Si alguien quisiera escuchar la voz de Dios, le diría que fuera a ese sitio. Porque, si Dios existe, está donde los niños hacen castillos de arena sobre las nubes y los adultos -que nunca buscan las cometas entre el viento- se ven obligados a verlas cuando quieren confirmar que siguen teniendo los pies sobre la tierra. Si Dios tuviera que estar en algún lugar, estaría en esa playa.
Desde hace varios años pienso que Dios es el nombre que le ponemos a lo que nos excede. El hecho de que hay algo más grande que nosotros, no se puede negar. Pero todas las caracterizaciones son cuestionables. Hoy cuento veintidós meses desde la última vez que me arrodillé en mi ventana e intenté rezar: hola, soy yo, ¿estás ahí? Y no encontré señal alguna de que lo estuviera. Me quedé en la misma posición hasta que se me cansaron las piernas y llegué a la conclusión de que estaba hablando sola.

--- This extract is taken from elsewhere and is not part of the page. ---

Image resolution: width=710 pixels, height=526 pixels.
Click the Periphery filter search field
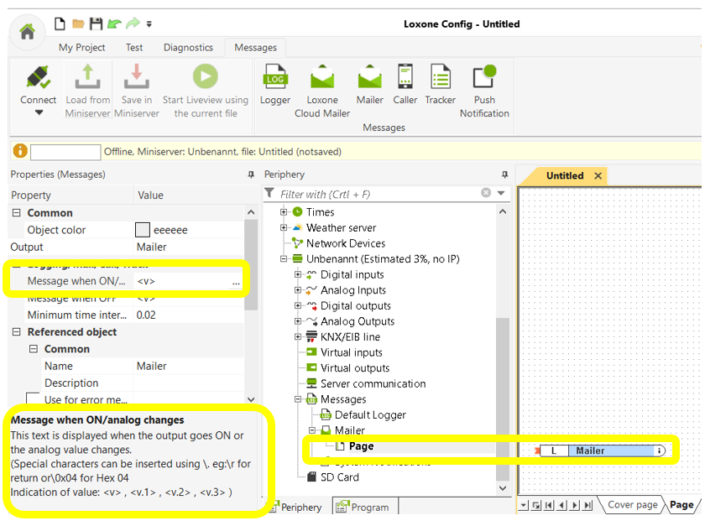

En los últimos dos meses he tenido tiempo para añorar los sitios que usualmente no añoro. Yo, cuando la nostalgia ataca, hablo siempre de los lugares que siento como hogar. Nunca había recordado con cariño un lugar recóndito que visité en algún punto de la vida y al que no volví nunca. No recuerdo haber deseado con tanta fuerza volver a ninguna parte que no sea mi casa. Y esa playa, que ahora extraño, es curiosamente el único testigo de aquella vez que pensé que, tal vez, Dios está en algún lado.
No sé si lo que me hace falta es la arena que refleja el cielo o la genuina ilusión de que exista Dios o la esperanza de que después de la muerte no todo termine. Pero sí sé que todos necesitamos creer en algo. Y que, ahora, cada vez que escucho una sirena no sé a quién le rezo, pero rezo.
Tal vez los que vivimos en este mar de concreto alzamos una plegaria cada vez que pasa una ambulancia. Algunos recitarán la oración de la iglesia, otros mandarán buenas vibras y yo simplemente pensaré por favor que se salve sin saber a quién se lo pido. Yo no tengo la certeza de que Dios esté en la playa, ni podría asegurar que me escucha. Pero he caído en cuenta de que, aunque no lo hago de rodillas, siempre ruego por si acaso.